Die Feststellungen ergeben sich insbesondere aus den im Rahmen der öffentlichen mündlichen Verhandlung erstatteten glaubwürdigen Vorbringen, den (auch im Original vorgelegten) Reisepässen der Beschwerdeführer, der Heiratsurkunde einschließlich beglaubigter Übersetzung, den Geburtsurkunden der Kinder, den (auch im Original vorgelegten) Führerscheinen, den Bestätigungen des Schul- und Kindergartenbesuches, dem ÖSD Zertifikat A2 vom 15.12.2015 des Erstbeschwerdeführers, den ÖSD Zertifikaten A2 vom 08.07.2015 und B1 vom 23.11.2017 der Zweitbeschwerdeführerin, den Arbeitsvorverträgen vom jeweils 03.01.2020 und der Beschäftigungsbewilligung, der Bestätigung des "Österreichischen Roten Kreuzes" vom 02.01.2020 über die freiwillige Mitarbeit der Zweitbeschwerdeführerin und den jeweils am 14.01.2020 erfolgten Einsichtnahmen in das Strafregister (SA).
Rechtliche Beurteilung:
Gemäß § 6 Bundesverwaltungsgerichtsgesetz, BGBl. I Nr. 10/2013 (BVwGG), entscheidet das Bundesverwaltungsgericht durch Einzelrichter, sofern nicht in Bundes- oder Landesgesetzen die Entscheidung durch Senate vorgesehen ist.
Gegenständlich liegt somit Einzelrichterzuständigkeit vor.
Das Verfahren der Verwaltungsgerichte mit Ausnahme des Bundesfinanzgerichtes ist durch das Verwaltungsgerichtsverfahrensgesetz, BGBl. I 33/2013 idgF (VwGVG), geregelt (§ 1 leg.cit.). Gemäß § 58 Abs. 2 VwGVG bleiben entgegenstehende Bestimmungen, die zum Zeitpunkt des Inkrafttretens dieses Bundesgesetzes bereits kundgemacht wurden, unberührt.
Gemäß § 17 VwGVG sind, soweit in diesem Bundesgesetz nicht anderes bestimmt ist, auf das Verfahren über Beschwerden gemäß Art. 130 Abs. 1 B-VG die Bestimmungen des Allgemeinen Verwaltungsverfahrensgesetzes 1991, BGBl. 51/1991 (AVG), mit Ausnahme der §§ 1 bis 5 sowie des IV. Teiles, die Bestimmungen der Bundesabgabenordnung, BGBl. Nr. 194/1961 (BAO), des Agrarverfahrensgesetzes, BGBl. Nr. 173/1950 (AgrVG), und des Dienstrechtsverfahrensgesetzes 1984, BGBl. Nr. 29/1984 (DVG), und im Übrigen jene verfahrensrechtlichen Bestimmungen in Bundes- oder Landesgesetzen sinngemäß anzuwenden, die die Behörde in dem dem Verfahren vor dem Verwaltungsgericht vorangegangenen Verfahren angewendet hat oder anzuwenden gehabt hätte.

=== Datenauflistung ===
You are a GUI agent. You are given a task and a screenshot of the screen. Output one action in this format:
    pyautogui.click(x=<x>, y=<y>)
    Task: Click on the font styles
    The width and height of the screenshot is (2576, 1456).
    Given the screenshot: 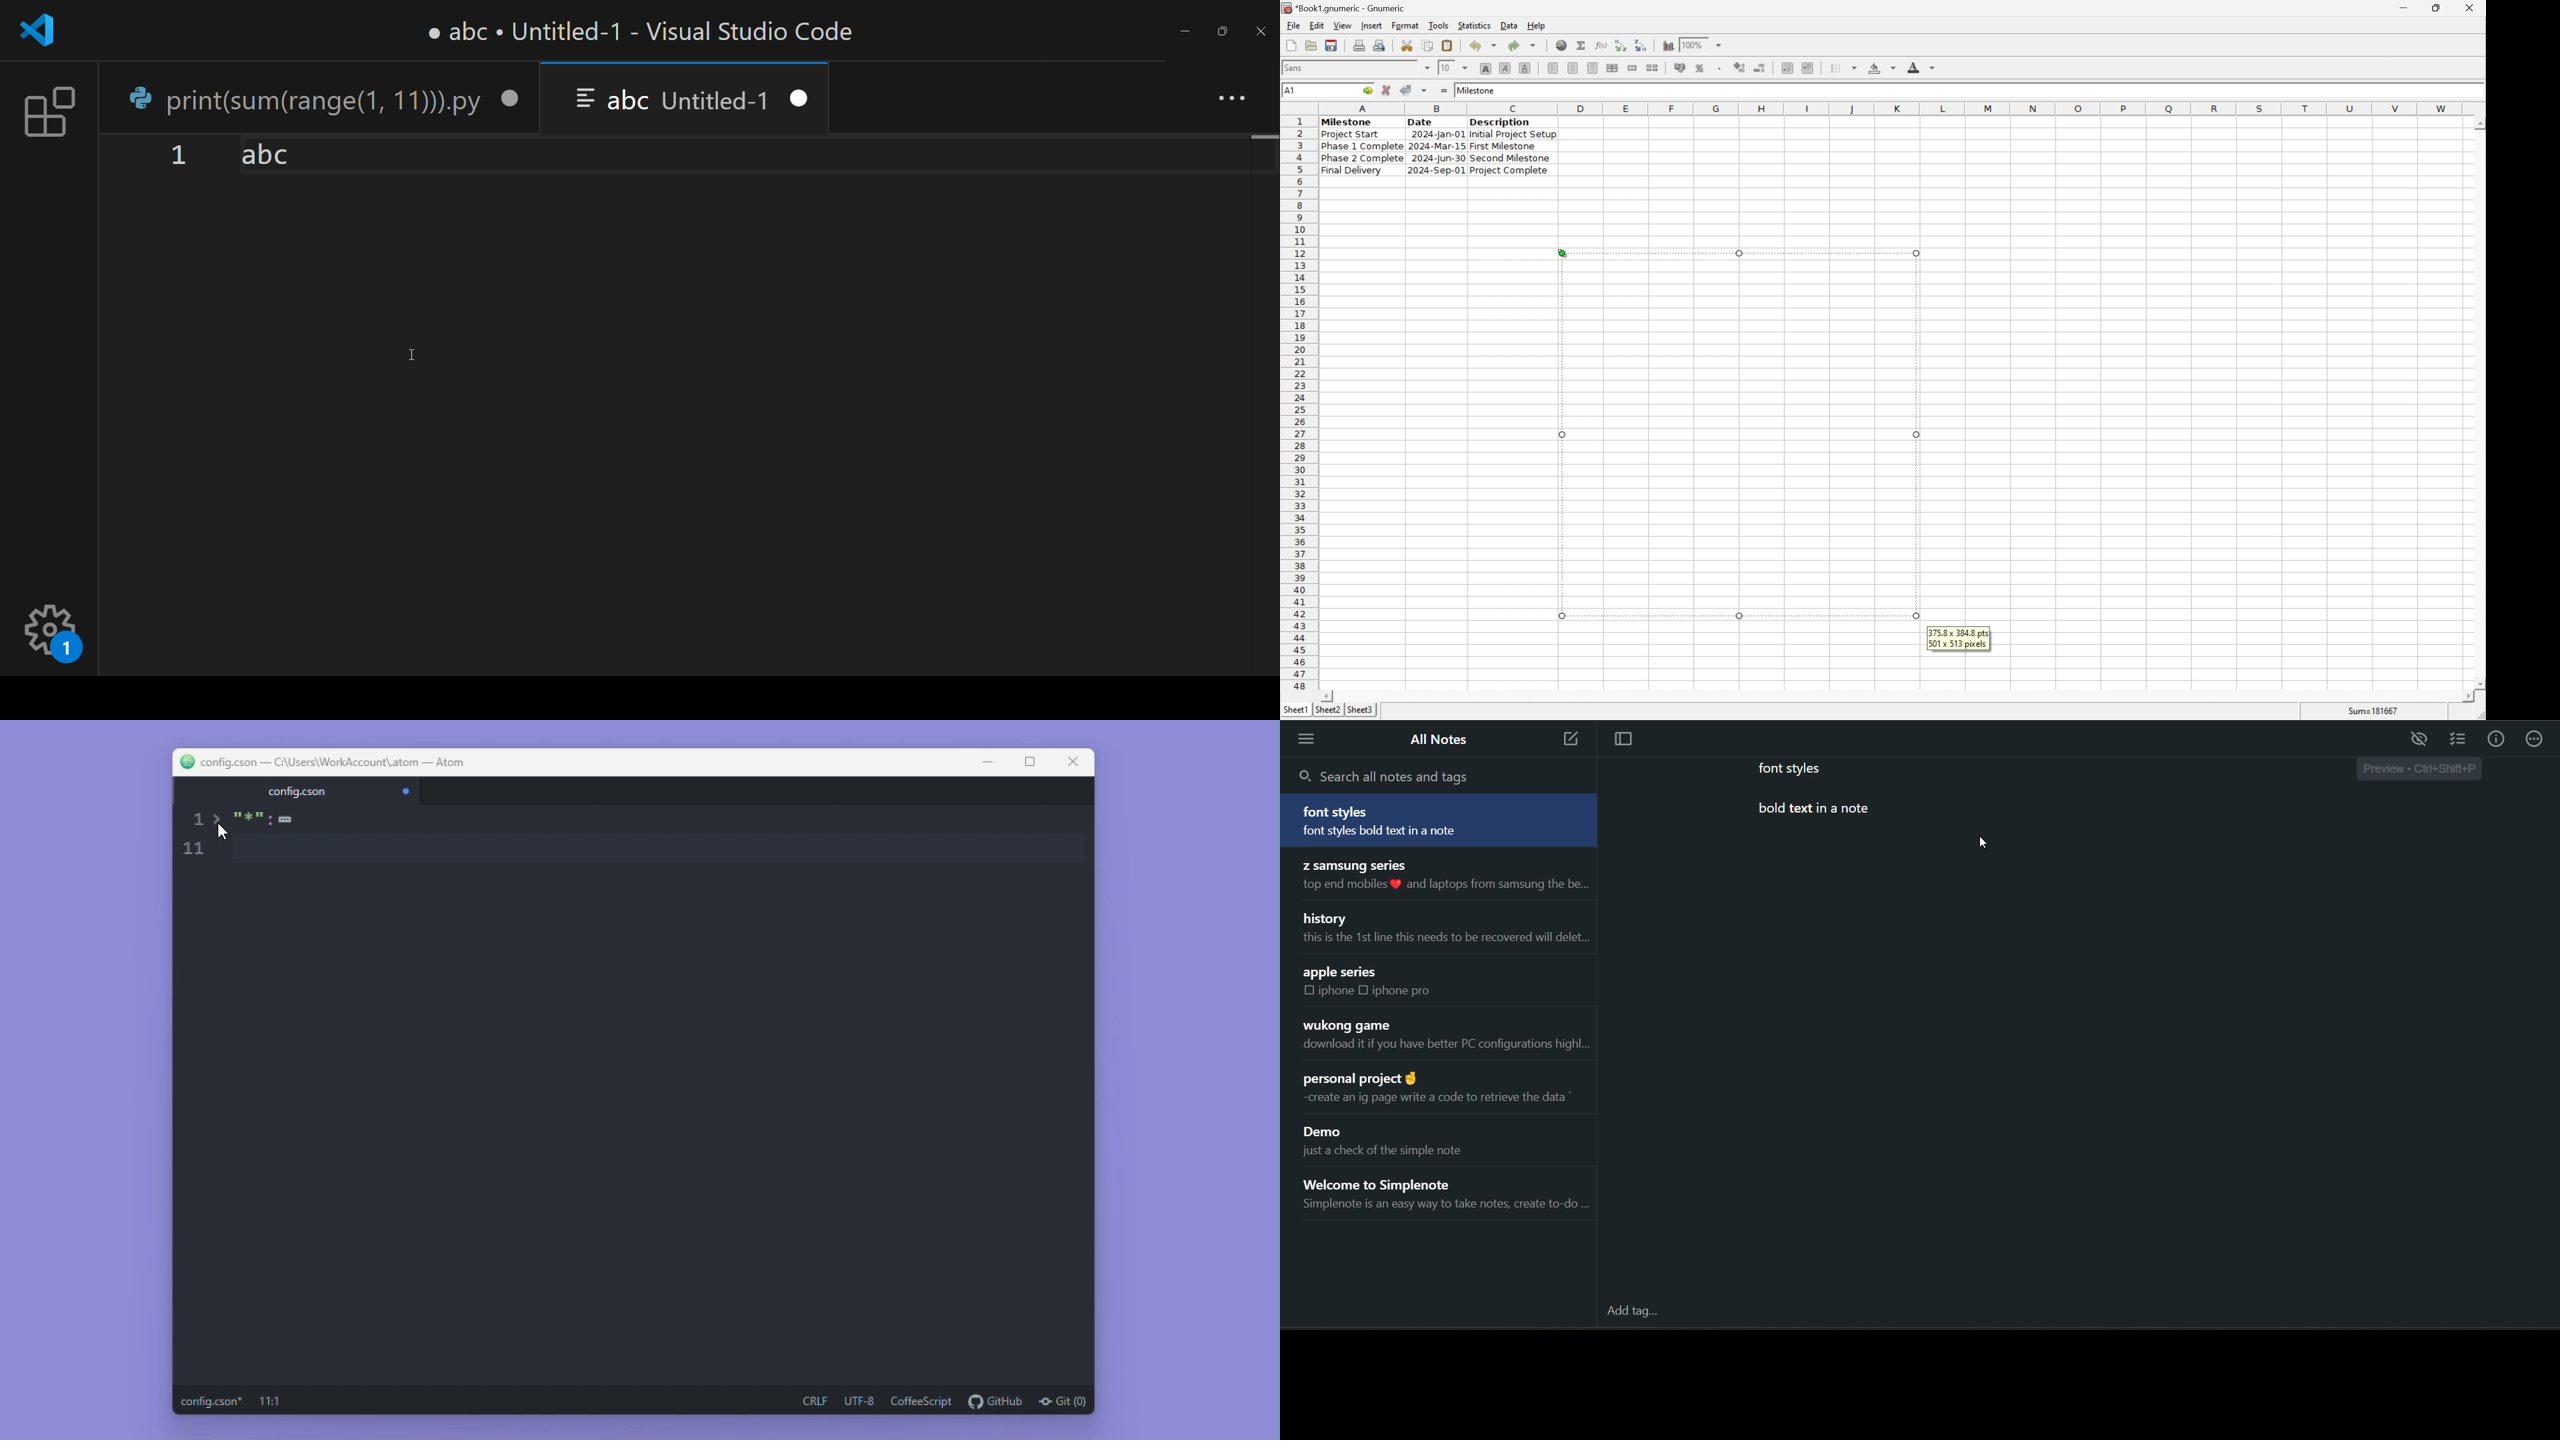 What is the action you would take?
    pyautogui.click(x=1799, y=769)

=== Zu erledigende Aufgabe ===
Welches Sprachzertifikat des Erstbeschwerdeführers wird im Lesetext genannt?

=== Erledigte Aufgabe ===
Das ÖSD Zertifikat A2 vom 15.12.2015.